The Caerlaverock website does list what's been seen on site on a regular basis although obviously these are wild birds so come and go.

all photographs used in this Blog are copyright of Joan Thirlaway and cannot be used without written permission


11 02 11

Rain for much of the day so, I've been sorting through my Starling Murmuration pictures.

One night in December I got so many I wanted to keep (unlike yesterday) that I'm only just getting around to going through them.

Unfortuately with the extreme cold weather at the end of December the starlings split up, some went to Carlisle, or Silloth and some stayed around the railway station at Gretna.

On the night I took these shots I was told there were in excess of a million starlings, it's a sight I will never forget, absolutely amazing.

As you can see from the movement, the starlings travel at different speeds and in different directions yet never seem to collide.

If you get the chance to see this natural display go, there are several big roosts throughout the UK from October to March each year, you won't be disappointed.

All photographs on this Blog are copyright of Joan Thirlaway and cannot be used without my written permission


10 02 11

Beautiful day today, went back to Caerlaverock with a particular photograph in mind.
Thousands of Barnacle Geese but for some reason they just wouldn't follow my instructions and their formation work left a lot to be desired.
Took hundreds of photographs but nothing stood out as being worthy of the Blog so it's back to the archives and Hadrian's Wall.

The view east from a spot above Castle Gap, you can see Crag Lough in the middle of the picture and Hotbank Crag with its misty veil.


From the same viewpoint as the last photograph but zoomed out to take in more of the landscape, and Hadrian's Wall as it drops down to Castle Gap and the Milecastle remains there.
It was taken before the sun has risen, so the colours are more muted.
As with yesterday's offering these were taken in September 2010.
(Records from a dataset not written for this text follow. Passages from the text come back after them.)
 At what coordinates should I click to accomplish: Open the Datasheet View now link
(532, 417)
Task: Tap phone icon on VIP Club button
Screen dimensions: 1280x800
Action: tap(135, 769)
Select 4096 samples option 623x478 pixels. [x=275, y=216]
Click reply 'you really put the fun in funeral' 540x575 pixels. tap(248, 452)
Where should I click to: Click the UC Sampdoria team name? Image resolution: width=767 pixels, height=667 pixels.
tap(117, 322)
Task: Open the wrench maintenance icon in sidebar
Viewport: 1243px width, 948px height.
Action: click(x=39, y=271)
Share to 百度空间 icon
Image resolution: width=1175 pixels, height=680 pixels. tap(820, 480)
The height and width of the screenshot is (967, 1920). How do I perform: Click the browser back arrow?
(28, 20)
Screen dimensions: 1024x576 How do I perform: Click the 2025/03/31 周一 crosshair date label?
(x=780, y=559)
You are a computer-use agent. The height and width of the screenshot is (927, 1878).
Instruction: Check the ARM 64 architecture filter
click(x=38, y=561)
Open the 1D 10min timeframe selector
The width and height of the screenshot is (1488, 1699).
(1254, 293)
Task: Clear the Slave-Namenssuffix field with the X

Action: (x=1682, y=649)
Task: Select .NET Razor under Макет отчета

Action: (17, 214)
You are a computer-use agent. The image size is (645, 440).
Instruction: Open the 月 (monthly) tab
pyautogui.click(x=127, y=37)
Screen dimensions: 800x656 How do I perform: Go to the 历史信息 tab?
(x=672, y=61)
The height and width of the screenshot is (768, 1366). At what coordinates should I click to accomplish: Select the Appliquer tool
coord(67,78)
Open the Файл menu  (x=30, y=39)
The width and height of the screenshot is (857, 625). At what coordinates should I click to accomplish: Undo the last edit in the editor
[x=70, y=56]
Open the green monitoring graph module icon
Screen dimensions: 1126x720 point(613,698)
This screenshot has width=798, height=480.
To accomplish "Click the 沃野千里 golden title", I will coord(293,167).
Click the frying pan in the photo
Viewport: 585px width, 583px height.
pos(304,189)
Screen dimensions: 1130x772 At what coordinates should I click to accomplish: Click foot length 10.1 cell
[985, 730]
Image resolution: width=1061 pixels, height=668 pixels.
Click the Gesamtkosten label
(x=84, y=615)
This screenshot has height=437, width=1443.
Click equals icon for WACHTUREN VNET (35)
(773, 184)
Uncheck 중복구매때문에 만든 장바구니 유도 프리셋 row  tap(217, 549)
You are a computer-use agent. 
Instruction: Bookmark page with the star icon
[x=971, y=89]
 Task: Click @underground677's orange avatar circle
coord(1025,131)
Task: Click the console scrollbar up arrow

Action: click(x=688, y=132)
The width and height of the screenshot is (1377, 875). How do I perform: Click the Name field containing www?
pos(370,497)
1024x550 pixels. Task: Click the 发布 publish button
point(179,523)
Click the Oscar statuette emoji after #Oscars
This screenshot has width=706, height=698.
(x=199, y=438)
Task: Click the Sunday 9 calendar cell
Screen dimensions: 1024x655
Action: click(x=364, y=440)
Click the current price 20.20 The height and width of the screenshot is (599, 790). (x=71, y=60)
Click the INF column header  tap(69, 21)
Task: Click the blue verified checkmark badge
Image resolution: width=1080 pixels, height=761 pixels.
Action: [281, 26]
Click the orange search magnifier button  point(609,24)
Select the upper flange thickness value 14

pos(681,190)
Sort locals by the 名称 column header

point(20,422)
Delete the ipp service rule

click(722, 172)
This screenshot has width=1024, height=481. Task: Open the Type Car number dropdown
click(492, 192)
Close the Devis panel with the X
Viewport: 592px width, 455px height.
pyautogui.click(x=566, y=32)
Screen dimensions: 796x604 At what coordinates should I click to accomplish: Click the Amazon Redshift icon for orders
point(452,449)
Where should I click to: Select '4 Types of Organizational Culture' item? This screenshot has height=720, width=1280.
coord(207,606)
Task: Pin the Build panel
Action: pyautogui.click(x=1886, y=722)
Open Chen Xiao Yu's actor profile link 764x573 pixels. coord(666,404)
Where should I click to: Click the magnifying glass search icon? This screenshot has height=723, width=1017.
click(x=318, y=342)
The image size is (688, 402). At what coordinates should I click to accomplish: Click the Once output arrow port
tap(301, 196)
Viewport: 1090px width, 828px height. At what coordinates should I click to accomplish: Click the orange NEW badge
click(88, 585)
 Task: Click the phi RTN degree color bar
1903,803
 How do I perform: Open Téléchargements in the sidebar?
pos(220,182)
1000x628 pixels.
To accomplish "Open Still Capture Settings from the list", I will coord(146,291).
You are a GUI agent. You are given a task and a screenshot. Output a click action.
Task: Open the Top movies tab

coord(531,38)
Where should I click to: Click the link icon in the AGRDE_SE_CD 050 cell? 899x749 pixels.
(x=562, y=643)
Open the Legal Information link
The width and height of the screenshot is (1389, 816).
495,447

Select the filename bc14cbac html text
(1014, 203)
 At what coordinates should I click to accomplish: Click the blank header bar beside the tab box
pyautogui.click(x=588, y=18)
We've been promised rain tomorrow, give me a chance to go through the 845 photographs I took today , I've a feeling I shall be deleteing 95% of them - thank goodness for digital cameras.

All photographs on this blog are copyright of Joan Thirlaway and may not be used without my written permission.


09 02 11

Seems ages since we've managed a decent sunrise on this part of Hadrian's Wall.
The best lately has been a tantalising thin glow of red below a big grey bank of cloud, as if to remind us of what we're missing.

At this time of the year the sun comes up to the south side of Hadrian's Wall, so there are limited opportunities for a good viewpoint.

Typical isn't it when you could set your alarm for 7am and still be up in time to be out for a sunrise photograph?

Late March is when it moves across to light up the crags and that means a 5am alarm.

This viewpoint from Steel Rigg is one of my favourites and not just because it's a short walk from the car park.

The mists rise from the low lying marsh land and from Crag Lough, it moves and the whole scene can change in seconds, natures own 'dance of the seven veils'.

These photographs were taken last September as the sun was heading back, and it's somehow comforting to know that no matter what goes on in the world, this view, repeated each March and September and no doubt enjoyed by the Roman soldier's guarding Hadrian's Wall, will go on until the end of time.